[Records from a collection]
******

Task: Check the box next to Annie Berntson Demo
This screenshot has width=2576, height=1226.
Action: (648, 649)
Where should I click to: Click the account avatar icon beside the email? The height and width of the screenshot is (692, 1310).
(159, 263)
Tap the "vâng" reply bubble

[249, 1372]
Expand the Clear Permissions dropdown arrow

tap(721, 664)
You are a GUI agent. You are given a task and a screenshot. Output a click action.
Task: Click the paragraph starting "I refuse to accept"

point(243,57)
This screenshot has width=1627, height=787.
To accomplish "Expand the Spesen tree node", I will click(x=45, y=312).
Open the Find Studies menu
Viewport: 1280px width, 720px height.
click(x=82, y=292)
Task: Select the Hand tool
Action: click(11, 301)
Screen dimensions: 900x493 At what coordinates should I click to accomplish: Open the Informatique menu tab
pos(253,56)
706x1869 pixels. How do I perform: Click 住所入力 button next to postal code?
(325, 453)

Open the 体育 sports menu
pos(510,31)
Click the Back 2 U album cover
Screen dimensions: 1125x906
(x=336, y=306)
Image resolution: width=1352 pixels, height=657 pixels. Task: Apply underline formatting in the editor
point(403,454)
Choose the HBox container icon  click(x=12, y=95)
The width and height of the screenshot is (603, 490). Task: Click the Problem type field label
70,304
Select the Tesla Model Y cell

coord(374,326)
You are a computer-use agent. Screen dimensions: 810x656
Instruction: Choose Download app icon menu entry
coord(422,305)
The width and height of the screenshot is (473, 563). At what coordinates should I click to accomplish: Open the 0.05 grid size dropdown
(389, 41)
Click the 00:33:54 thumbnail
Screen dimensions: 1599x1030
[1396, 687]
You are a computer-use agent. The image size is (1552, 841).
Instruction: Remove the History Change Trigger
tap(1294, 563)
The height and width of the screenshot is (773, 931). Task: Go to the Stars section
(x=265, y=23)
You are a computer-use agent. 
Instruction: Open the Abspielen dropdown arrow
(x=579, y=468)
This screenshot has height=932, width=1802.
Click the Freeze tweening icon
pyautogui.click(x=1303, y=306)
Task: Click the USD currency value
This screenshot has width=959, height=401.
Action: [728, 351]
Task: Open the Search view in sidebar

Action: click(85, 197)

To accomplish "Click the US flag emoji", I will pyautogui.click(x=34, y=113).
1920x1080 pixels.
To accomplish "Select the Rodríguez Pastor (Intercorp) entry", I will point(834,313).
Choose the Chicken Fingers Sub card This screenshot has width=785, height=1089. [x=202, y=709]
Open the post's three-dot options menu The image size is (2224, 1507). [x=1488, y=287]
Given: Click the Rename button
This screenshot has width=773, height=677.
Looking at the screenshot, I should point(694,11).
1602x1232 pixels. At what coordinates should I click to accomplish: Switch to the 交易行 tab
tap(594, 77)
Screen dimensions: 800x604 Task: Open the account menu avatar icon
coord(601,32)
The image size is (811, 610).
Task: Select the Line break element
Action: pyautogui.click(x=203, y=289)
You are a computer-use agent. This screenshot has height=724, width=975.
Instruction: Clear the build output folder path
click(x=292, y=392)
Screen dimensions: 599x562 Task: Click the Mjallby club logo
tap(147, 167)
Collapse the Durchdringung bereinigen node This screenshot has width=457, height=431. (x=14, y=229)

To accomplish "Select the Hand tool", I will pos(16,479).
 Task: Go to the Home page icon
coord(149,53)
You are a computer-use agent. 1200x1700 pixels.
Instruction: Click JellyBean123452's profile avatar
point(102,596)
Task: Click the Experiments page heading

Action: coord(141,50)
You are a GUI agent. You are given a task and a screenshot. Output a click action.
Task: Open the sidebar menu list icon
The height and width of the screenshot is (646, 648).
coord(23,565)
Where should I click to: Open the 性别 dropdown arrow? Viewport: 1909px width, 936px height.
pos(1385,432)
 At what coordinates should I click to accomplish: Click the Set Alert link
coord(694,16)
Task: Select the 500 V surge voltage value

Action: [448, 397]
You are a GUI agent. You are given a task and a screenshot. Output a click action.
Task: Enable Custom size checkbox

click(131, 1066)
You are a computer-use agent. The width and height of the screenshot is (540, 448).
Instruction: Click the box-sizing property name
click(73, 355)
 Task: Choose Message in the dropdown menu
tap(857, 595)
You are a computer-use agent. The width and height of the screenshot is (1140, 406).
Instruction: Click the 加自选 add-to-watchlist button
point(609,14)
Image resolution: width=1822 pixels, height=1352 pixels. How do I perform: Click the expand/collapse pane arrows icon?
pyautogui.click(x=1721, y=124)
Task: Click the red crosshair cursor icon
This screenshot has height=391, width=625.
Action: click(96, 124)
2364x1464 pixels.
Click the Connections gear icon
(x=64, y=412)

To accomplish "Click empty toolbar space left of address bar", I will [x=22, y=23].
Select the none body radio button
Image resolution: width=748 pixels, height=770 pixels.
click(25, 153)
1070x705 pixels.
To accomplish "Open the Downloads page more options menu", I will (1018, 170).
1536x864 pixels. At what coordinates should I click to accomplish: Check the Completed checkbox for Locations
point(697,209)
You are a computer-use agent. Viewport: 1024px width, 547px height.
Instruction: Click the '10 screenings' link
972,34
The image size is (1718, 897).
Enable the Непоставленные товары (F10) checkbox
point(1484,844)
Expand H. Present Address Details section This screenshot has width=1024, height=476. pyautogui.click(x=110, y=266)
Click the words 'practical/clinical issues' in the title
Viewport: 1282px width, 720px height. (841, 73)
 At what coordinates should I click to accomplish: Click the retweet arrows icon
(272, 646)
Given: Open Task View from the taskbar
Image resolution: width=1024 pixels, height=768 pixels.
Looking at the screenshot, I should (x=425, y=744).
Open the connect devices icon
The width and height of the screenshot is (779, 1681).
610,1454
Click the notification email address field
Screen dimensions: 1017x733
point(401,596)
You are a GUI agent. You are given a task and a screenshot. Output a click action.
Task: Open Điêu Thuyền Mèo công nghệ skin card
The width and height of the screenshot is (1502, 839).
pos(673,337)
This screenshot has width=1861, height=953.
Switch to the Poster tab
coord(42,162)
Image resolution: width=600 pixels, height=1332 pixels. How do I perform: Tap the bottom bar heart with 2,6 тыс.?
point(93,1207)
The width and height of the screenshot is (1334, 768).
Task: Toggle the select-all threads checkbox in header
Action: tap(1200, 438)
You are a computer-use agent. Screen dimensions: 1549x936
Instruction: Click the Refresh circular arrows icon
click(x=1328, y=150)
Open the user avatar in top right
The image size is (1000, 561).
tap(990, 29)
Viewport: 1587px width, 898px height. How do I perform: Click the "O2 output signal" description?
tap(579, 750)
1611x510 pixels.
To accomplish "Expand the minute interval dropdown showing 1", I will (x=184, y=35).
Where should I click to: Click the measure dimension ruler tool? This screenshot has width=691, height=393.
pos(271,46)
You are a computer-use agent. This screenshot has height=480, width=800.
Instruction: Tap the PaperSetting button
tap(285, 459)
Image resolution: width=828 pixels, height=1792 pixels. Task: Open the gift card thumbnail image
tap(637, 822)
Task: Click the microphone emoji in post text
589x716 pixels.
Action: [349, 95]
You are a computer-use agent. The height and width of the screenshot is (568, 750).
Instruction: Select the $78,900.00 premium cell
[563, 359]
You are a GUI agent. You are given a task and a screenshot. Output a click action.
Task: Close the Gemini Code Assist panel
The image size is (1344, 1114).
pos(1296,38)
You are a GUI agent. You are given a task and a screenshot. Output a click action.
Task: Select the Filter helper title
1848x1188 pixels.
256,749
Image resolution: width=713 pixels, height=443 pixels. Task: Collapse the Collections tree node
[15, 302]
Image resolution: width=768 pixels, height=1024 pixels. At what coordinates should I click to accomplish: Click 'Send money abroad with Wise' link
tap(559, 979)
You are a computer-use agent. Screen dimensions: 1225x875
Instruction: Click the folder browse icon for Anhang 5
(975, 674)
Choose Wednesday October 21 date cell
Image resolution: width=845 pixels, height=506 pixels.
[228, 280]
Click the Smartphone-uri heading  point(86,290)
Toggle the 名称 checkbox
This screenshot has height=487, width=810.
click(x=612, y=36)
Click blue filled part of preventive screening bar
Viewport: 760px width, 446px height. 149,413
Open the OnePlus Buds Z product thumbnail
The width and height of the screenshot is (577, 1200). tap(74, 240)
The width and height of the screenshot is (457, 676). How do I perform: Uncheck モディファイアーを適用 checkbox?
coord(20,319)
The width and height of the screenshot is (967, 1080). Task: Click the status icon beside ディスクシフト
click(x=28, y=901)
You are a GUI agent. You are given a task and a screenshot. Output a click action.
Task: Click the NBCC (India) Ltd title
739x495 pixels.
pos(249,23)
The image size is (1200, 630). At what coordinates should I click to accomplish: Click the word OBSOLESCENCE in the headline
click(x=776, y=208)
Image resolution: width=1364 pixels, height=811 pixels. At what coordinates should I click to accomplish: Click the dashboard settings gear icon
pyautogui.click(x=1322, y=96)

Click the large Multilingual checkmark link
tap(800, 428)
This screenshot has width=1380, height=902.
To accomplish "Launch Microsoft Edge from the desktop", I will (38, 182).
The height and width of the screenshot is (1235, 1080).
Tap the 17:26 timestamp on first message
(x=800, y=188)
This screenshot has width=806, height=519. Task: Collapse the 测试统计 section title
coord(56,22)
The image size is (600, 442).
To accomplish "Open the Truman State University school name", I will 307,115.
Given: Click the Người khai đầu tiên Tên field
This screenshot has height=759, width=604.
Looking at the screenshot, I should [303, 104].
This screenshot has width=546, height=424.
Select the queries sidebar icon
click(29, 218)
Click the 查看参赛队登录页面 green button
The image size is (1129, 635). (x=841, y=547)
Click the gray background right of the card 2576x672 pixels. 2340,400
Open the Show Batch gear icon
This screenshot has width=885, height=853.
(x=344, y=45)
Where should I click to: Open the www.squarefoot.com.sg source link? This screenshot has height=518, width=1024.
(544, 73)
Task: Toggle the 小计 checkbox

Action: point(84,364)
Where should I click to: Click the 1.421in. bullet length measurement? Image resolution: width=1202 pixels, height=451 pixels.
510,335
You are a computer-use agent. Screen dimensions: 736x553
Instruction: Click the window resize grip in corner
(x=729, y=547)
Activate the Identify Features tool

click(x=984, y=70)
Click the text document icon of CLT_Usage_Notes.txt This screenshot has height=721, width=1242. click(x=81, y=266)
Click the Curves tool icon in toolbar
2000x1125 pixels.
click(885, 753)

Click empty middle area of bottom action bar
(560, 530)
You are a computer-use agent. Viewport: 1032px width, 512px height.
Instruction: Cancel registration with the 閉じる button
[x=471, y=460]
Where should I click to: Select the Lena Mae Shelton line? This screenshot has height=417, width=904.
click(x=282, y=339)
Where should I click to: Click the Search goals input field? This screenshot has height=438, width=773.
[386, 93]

******

◆ **PROBLEM**: If a line in the entries above includes "emoji", count it; report the total alone.

◆ **SOLUTION BELOW**: 2